An Indian Poet Rocks on the Rock | October 10, 1999

“It’s always good to go home. It’s strengthening to see your past and know you have someplace to go where you’re part of a people.” – On visit to the Santee Sioux reservation in Nebraska.  

“The real strengthening that came out of Alcatraz and that period of time was that it rekindled our spirit. It was a collective Native spirit. Our reality was re-energized and is now stronger than it’s been in a long time.” 

“I consider the electric guitar to be like a drum with strings. It became the drum of the Baby Boom generation. And the drum has always been the center of the tribe, a new electronic tribe.” 

“There have been some positive things that have happened for the tribes, but it’s a constant, vigilant fight about protecting what resources we have in terms of land and rights. It has improved to some degree for us as humans. There’s not as much political activisim coming out of the Native community as there was 25, 30 years ago, but there’s much more cultural and artistic work taking place.” 

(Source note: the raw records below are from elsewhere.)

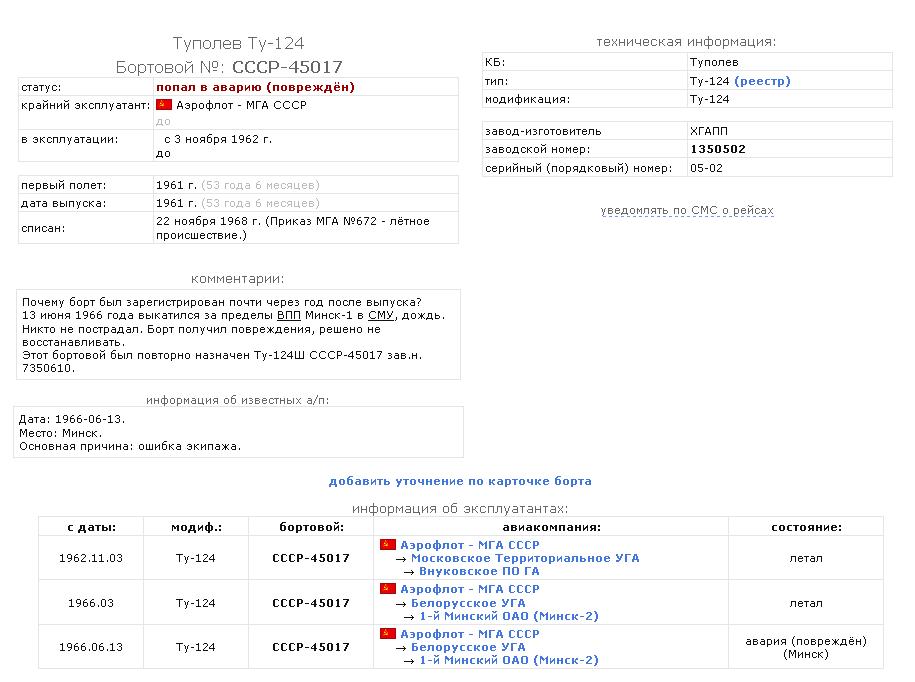The height and width of the screenshot is (682, 915).
Task: Open the ВПП abbreviation link in comments
Action: [x=288, y=315]
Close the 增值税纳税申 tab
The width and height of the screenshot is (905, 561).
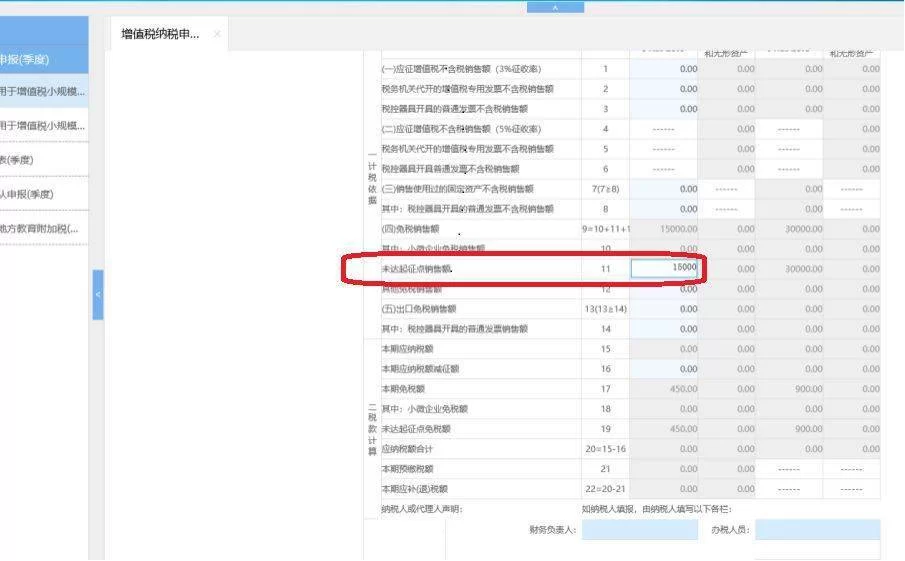pyautogui.click(x=217, y=34)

“I wanted to take the power of thought and the word, along with the power of speaking and heart, and see if we could wire what was coming out of us as humans with electric instruments.” 

“We’re at a time where the best way we can state the reality of who we are, whether it’s about sovereignty or anything else, is through culture and art. What can’t be done politically has to be done culturally. I don’t think it’s a movement but a consciousness.” 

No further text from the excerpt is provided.